▶ _Action item_
Both the line containing "Task: Switch to the 导出 workspace tab" and the last line of the listing are included: write out exactly the lines from one to the other.
※
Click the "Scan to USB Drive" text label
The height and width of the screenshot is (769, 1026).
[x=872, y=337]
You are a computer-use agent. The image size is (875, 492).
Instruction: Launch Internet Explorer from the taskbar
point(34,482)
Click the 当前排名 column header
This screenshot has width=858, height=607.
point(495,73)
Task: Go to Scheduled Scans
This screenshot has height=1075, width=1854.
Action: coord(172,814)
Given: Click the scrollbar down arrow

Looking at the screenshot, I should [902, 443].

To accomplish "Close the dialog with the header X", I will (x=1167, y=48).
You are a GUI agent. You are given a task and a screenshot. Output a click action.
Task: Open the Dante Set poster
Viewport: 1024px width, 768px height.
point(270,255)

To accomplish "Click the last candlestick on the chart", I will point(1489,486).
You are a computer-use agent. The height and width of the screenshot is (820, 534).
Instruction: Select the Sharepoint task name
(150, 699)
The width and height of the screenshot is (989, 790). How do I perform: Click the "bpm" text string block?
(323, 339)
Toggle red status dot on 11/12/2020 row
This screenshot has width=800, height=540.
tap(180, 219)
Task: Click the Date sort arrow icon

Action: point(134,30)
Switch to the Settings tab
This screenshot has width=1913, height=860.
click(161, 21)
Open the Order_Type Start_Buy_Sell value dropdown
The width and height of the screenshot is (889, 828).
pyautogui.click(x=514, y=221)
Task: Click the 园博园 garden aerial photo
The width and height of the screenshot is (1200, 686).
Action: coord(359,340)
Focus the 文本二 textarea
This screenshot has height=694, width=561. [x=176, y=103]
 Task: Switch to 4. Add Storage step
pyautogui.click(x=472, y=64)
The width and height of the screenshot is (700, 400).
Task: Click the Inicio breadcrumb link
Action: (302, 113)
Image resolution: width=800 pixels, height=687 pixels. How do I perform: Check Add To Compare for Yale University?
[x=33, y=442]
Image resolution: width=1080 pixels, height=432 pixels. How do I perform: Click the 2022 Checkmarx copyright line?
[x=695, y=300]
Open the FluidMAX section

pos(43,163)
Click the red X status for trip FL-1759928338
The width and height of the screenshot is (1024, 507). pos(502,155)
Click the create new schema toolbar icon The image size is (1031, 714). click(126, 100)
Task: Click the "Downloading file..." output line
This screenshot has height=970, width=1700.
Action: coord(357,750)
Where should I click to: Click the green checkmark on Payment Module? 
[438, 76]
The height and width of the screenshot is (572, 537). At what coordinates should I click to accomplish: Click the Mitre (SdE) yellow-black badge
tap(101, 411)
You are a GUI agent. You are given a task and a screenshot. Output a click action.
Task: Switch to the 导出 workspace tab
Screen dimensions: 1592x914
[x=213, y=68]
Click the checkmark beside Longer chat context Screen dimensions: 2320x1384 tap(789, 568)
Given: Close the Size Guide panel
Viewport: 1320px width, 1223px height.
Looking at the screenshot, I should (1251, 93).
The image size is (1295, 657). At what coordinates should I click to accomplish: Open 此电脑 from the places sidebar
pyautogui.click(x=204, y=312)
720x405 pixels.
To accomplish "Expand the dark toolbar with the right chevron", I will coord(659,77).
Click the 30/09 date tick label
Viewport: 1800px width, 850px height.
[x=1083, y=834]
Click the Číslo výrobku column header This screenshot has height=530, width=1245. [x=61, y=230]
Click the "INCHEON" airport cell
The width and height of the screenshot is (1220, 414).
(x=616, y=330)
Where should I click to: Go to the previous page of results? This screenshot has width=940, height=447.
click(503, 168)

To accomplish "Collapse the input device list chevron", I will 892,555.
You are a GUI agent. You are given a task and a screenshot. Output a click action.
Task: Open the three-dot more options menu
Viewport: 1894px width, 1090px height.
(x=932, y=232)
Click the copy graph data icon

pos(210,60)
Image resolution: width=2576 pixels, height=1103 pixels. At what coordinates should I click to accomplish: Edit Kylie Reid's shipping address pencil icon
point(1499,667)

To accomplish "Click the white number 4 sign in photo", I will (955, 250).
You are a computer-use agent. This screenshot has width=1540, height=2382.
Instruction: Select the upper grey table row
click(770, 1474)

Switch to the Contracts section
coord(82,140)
※
▶ _Written solution_
Task: Switch to the 导出 workspace tab
Screen dimensions: 1592x914
[x=213, y=68]
Click the checkmark beside Longer chat context Screen dimensions: 2320x1384 tap(789, 568)
Given: Close the Size Guide panel
Viewport: 1320px width, 1223px height.
Looking at the screenshot, I should (1251, 93).
The image size is (1295, 657). At what coordinates should I click to accomplish: Open 此电脑 from the places sidebar
pyautogui.click(x=204, y=312)
720x405 pixels.
To accomplish "Expand the dark toolbar with the right chevron", I will coord(659,77).
Click the 30/09 date tick label
Viewport: 1800px width, 850px height.
[x=1083, y=834]
Click the Číslo výrobku column header This screenshot has height=530, width=1245. [x=61, y=230]
Click the "INCHEON" airport cell
The width and height of the screenshot is (1220, 414).
(x=616, y=330)
Where should I click to: Go to the previous page of results? This screenshot has width=940, height=447.
click(503, 168)

To accomplish "Collapse the input device list chevron", I will 892,555.
You are a GUI agent. You are given a task and a screenshot. Output a click action.
Task: Open the three-dot more options menu
Viewport: 1894px width, 1090px height.
(x=932, y=232)
Click the copy graph data icon

pos(210,60)
Image resolution: width=2576 pixels, height=1103 pixels. At what coordinates should I click to accomplish: Edit Kylie Reid's shipping address pencil icon
point(1499,667)

To accomplish "Click the white number 4 sign in photo", I will (955, 250).
You are a computer-use agent. This screenshot has width=1540, height=2382.
Instruction: Select the upper grey table row
click(770, 1474)

Switch to the Contracts section
coord(82,140)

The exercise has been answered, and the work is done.